Por PABLO NOÉ
Somos lo que hacemos, comemos, bebemos, planificamos, leemos, pensamos, soñamos y amamos. Como parte de nuestra esencia queda impregnada como sello indeleble, la manera en la que encaramos las situaciones de la vida. Esto exhibe frente al mundo lo que fuimos edificando como nuestro sustento, y nos pone en una vitrina infinita como lo es la vida cotidiana. En ese proceso de construcción vamos incorporando elementos que los discriminamos libremente, y los seleccionamos para ubicarlos entre lo que consideramos que son valores o antivalores.
Esta parte genuina de la existencia humana se va consolidando desde que somos niños y aflora cuando comenzamos a socializar. Desde los primeros contactos con los demás niños en la escuela, hasta que vamos forjando nuestra independencia y llegamos a la edad en la que tenemos que ser hombres (concepto genérico para englobar a varones y mujeres) maduros. Todo suma a la hora de comprender la manera específica en la que reaccionamos ante cada estímulo específico.
Esta diversidad es lo que hace atractivo al estudio de la esencia del hombre, ya que los modelos son variables y las posibilidades infinitas. Aunque estos son componentes inherentes al ser humano, en ocasiones nos olvidamos de lo que estamos hechos y caemos en errores de apreciación, a la hora de juzgar a las personas. Desconocemos esa múltiple cantidad de factores que intervienen en el pensamiento y accionar de una persona, como si fuéramos ajenos a este escenario.
Para comprender la forma en la que cada persona e incluso la colectividad reacciona ante un hecho, debiéramos poner en la mesa de análisis esta serie de factores, puesto que los mismos, combinados, arrojan un resultado totalmente diferente, si hacemos la comparación de la conducta de un ser humano y de otro, por más que sean de características socioculturales muy similares.

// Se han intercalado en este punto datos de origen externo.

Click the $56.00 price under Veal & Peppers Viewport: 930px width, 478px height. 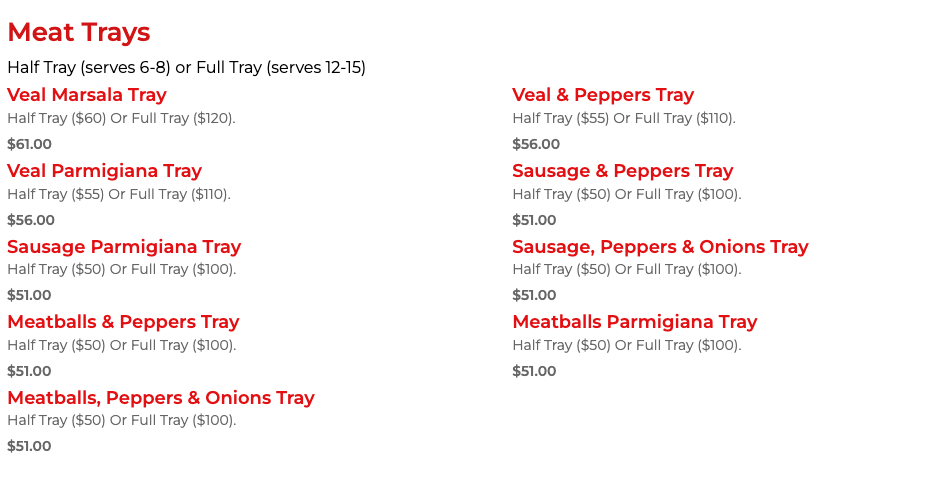[x=536, y=144]

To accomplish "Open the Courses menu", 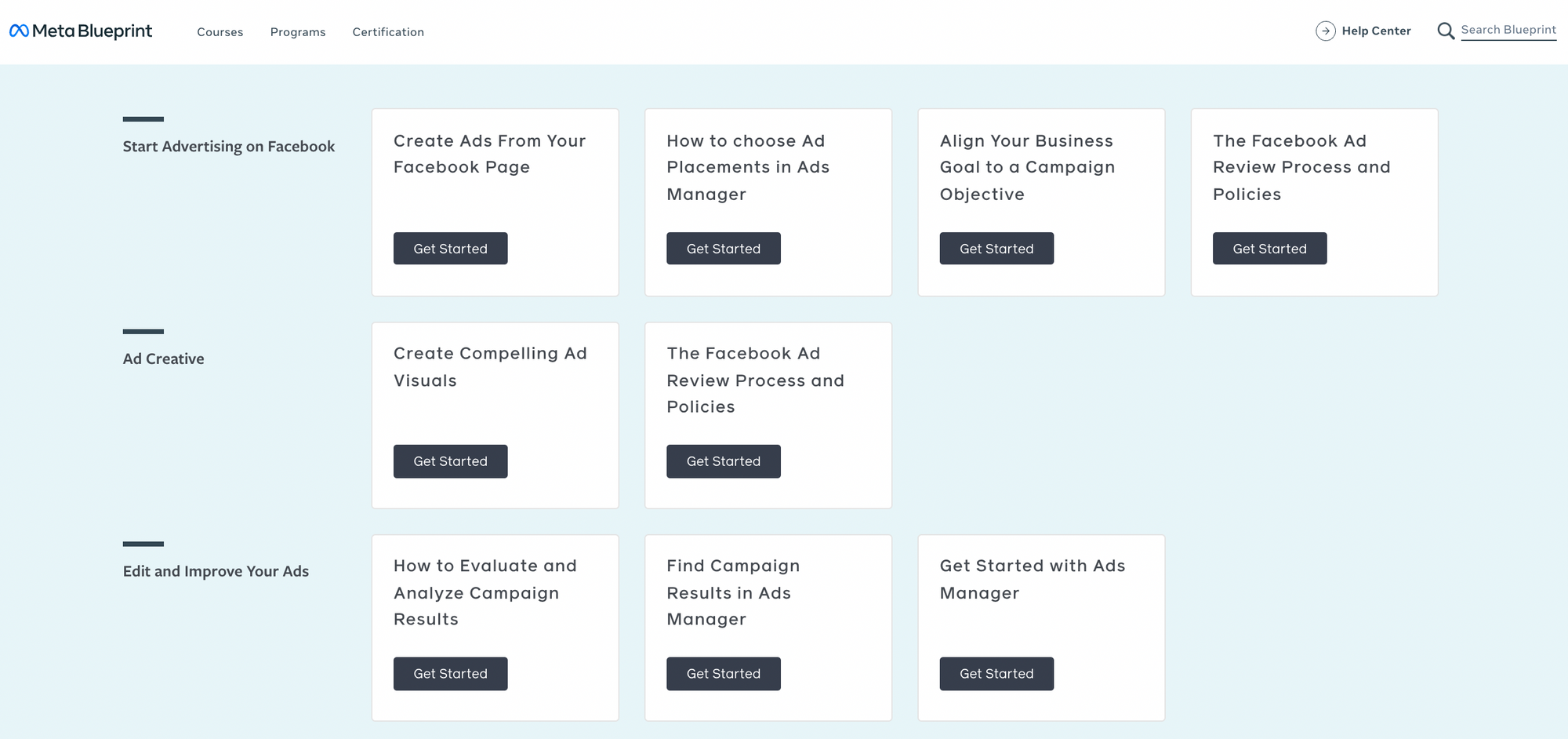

Esta mala apreciación de la matriz analítica de la concepción de las personas es un factor clave para errar el camino del análisis. Además, caemos en un vicio consuetudinario, juzgamos al otro con la misma vara. Como si todos estuviéramos cortados por la misma tijera, o hechos en serie, producto de una maquinaria dedicada a la realización de monigotes iguales, en forma y tamaño.
Para el hombre la educación es clave. Estando en un lado y del otro de la observación de un suceso, uno debe entender que la manera en la que fuimos construyendo nuestra personalidad es única e inigualable. Entonces, reaccionamos de manera totalmente particular ante cada situación. Esta ecuación se complica cuando introducimos el factor emotivo, que se transforma en un elemento fundamental en cada persona. Los sentimientos y emociones, que son en esencia irracionales, se configuran de acuerdo a los ingredientes citados anteriormente.
Reducir la calificación de cada persona entre buenos y malos, entre puros e impuros, entre honestos y deshonestos, no es más que un engaño que si siquiera puede servir para aplacar los gritos de la conciencia. La misma también pide coherencia como forma de vida, reconociendo incluso que la configuración de la misma es estrictamente personal.
Para colaborar en la construcción de una sociedad más justa, en la que las posturas sean claras, y las ideas apunten a fortalecer nuestro crecimiento colectivo, es indispensable incluir en las miradas de estudio estos componentes. Mientras sigamos pontificando desde un impropio atril superior, no haremos más que apagar nuestra visión global de los hechos, engañándonos a nosotros mismos, girando en círculos en un espiral inacabable que solamente nos lleva al lugar de donde partimos. Así, finalmente, no se llega a ninguna parte, aunque ridículamente, creamos que somos los mejores.